REQUIRED TASK:
Reproduce the data from the line with "Given: Select the Arc drawing tool" up to and including the line with "Action: (x=905, y=80)", keeping every line unchanged. Omit the pictures from your answer.

RECORD EXCERPTS:
• • • • • • •
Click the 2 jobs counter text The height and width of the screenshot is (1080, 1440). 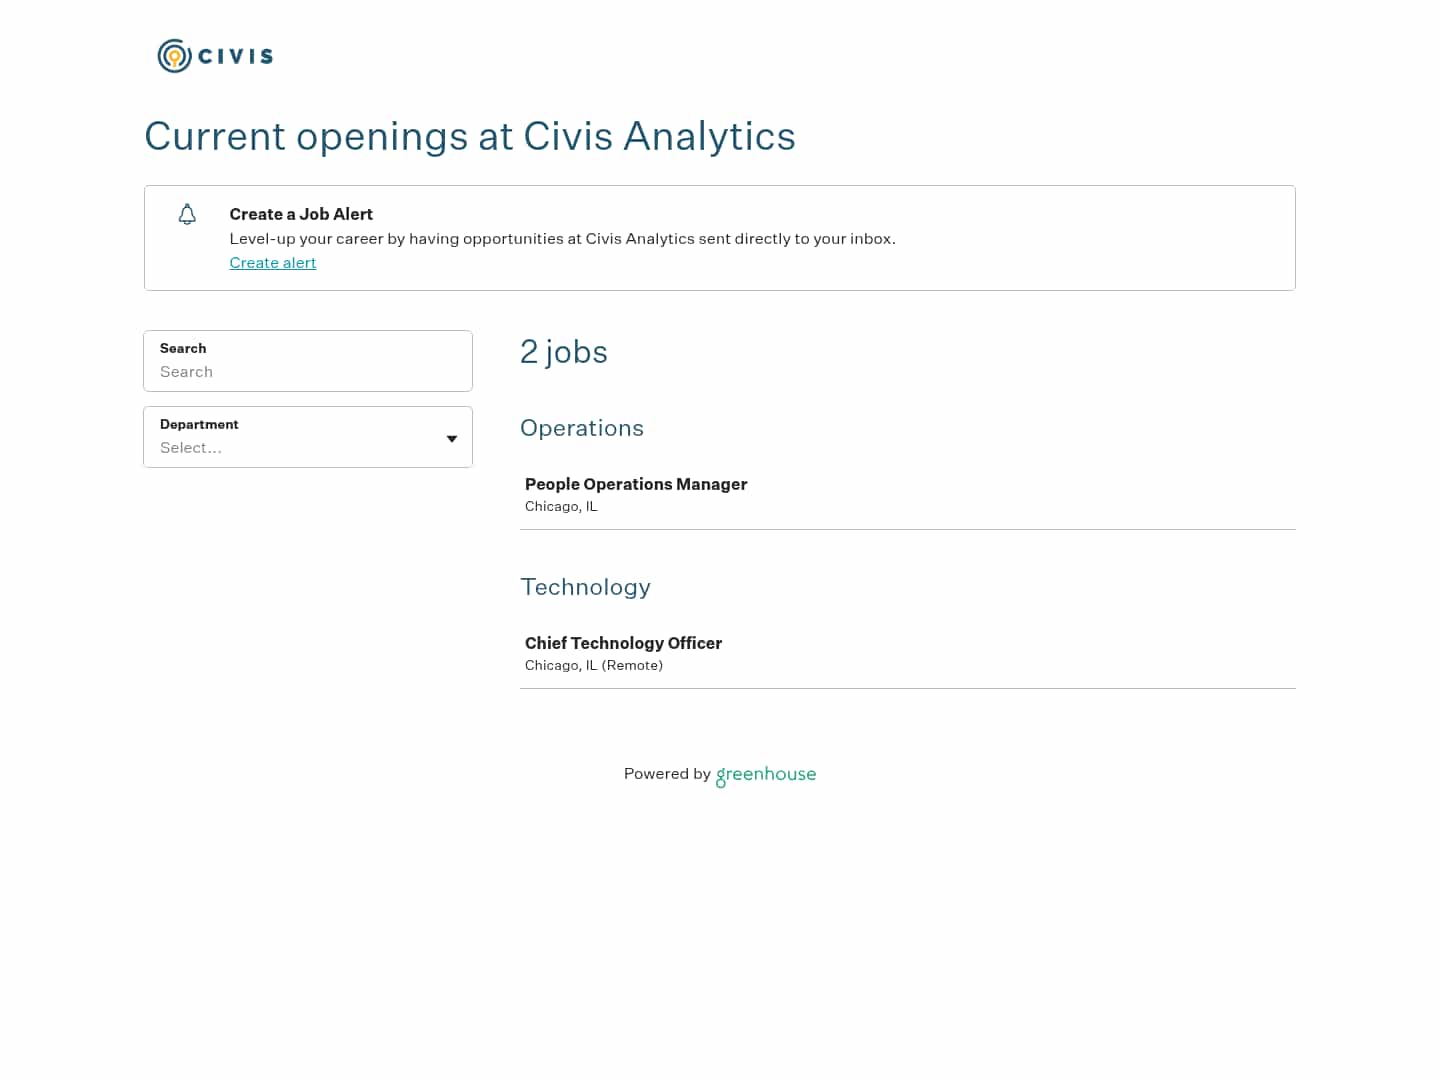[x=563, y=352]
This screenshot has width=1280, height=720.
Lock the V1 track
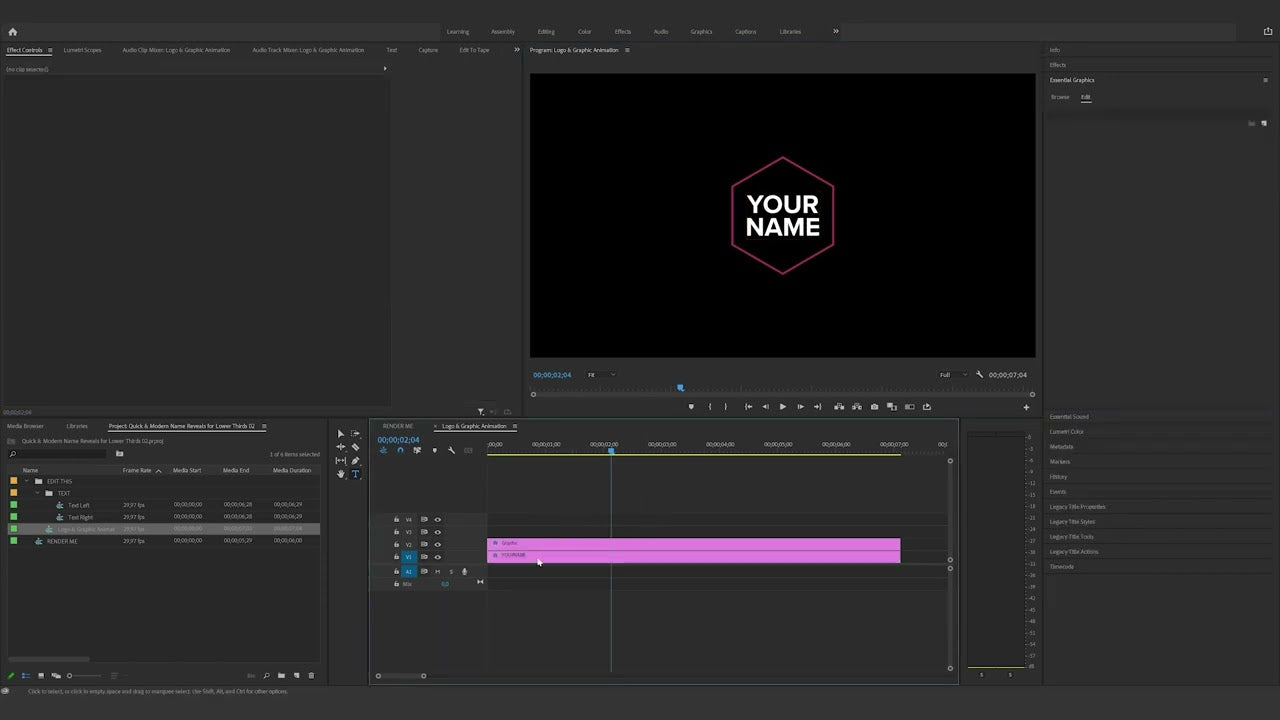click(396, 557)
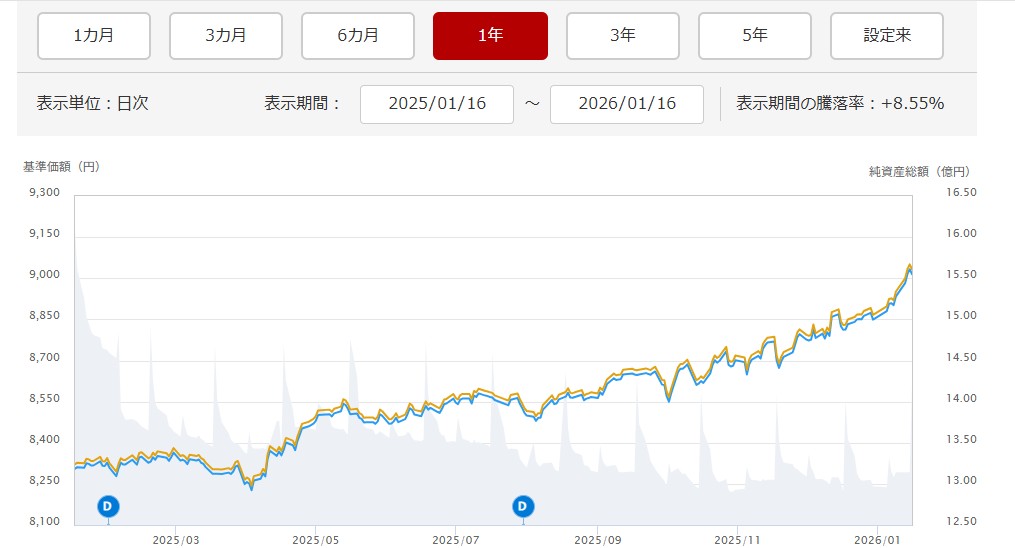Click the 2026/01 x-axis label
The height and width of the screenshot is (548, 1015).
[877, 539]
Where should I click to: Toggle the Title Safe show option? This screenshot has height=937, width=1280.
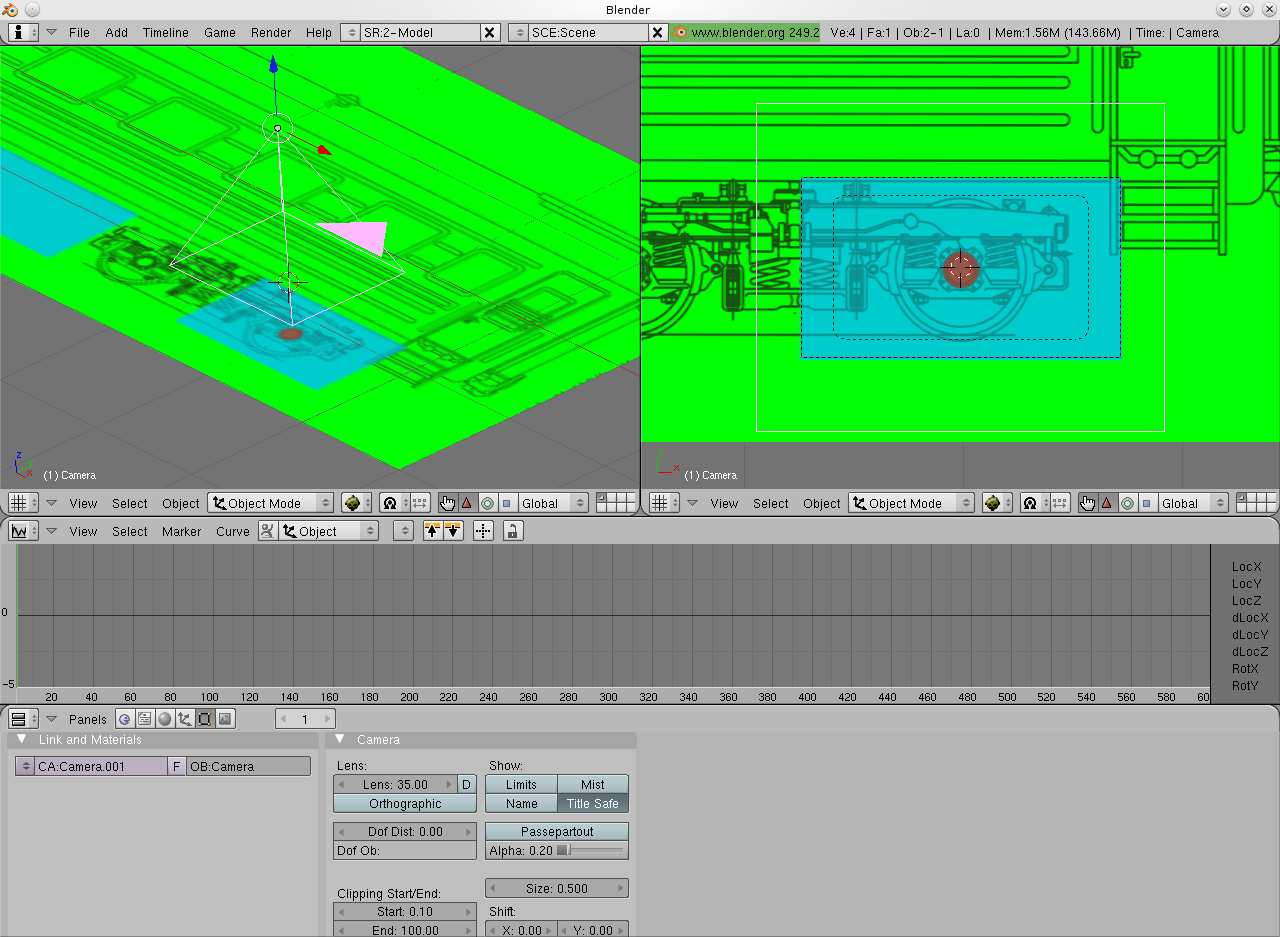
• • • • • • •
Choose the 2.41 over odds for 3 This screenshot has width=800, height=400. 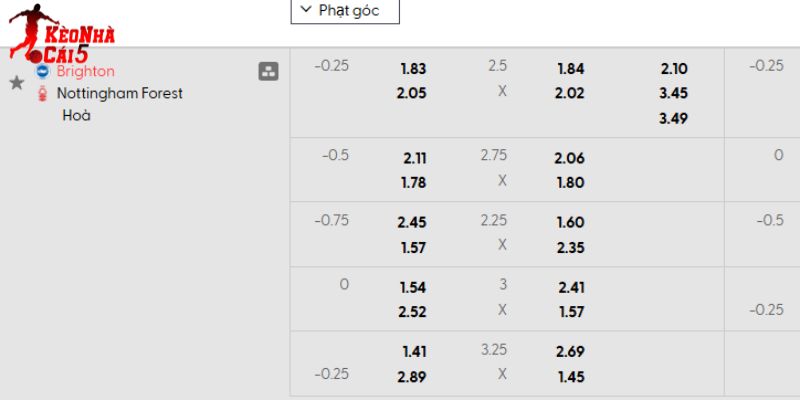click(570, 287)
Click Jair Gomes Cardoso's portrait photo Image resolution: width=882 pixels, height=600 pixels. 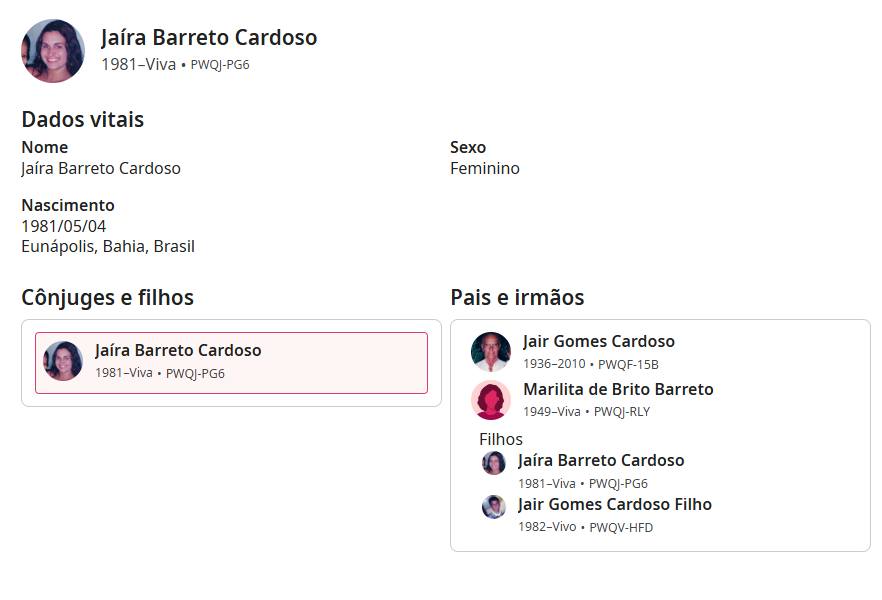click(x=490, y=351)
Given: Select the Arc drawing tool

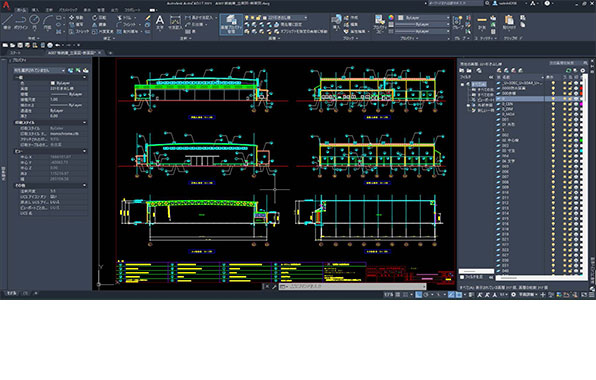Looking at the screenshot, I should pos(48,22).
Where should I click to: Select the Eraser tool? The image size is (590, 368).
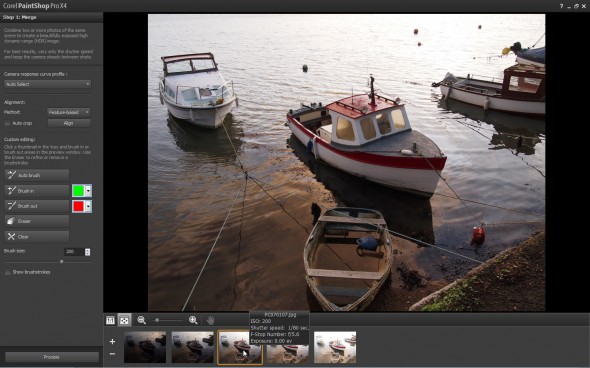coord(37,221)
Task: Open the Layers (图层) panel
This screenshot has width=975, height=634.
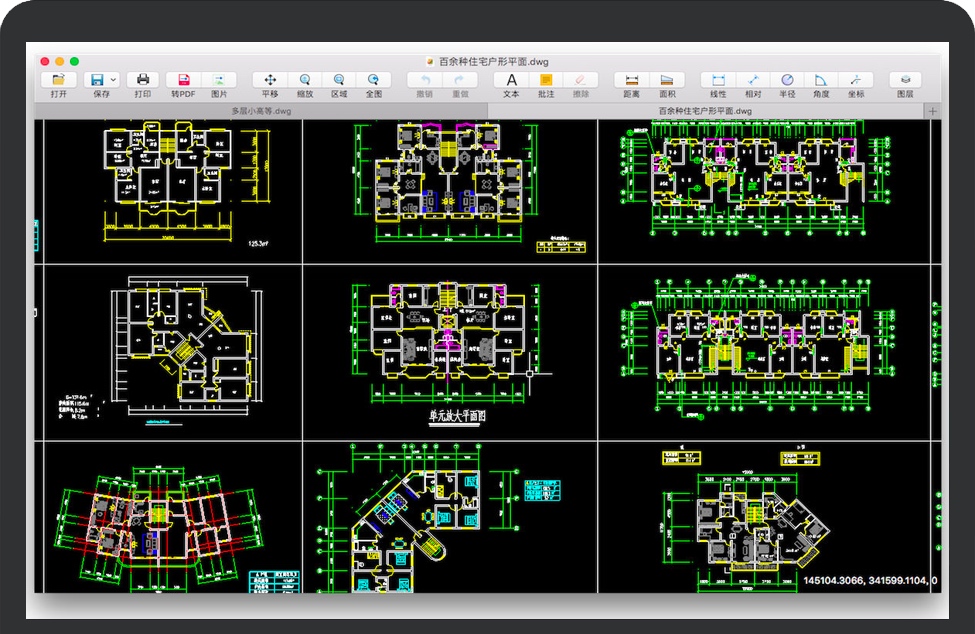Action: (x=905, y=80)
• • • • • • •
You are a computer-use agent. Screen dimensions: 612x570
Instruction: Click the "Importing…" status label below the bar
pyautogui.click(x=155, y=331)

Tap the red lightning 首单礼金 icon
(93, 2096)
• • • • • • •
ANSWER:
Given: Select the Arc drawing tool

Looking at the screenshot, I should pos(48,22).
Where should I click to: Select the Eraser tool? The image size is (590, 368).
coord(37,221)
Task: Open the Layers (图层) panel
This screenshot has width=975, height=634.
Action: (x=905, y=80)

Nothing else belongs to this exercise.